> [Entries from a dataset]

********

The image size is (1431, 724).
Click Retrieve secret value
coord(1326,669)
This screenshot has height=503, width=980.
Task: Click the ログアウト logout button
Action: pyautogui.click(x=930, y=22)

********

Print every one of the lines above again, unchanged.

> [Response to this task]
The image size is (1431, 724).
Click Retrieve secret value
coord(1326,669)
This screenshot has height=503, width=980.
Task: Click the ログアウト logout button
Action: pyautogui.click(x=930, y=22)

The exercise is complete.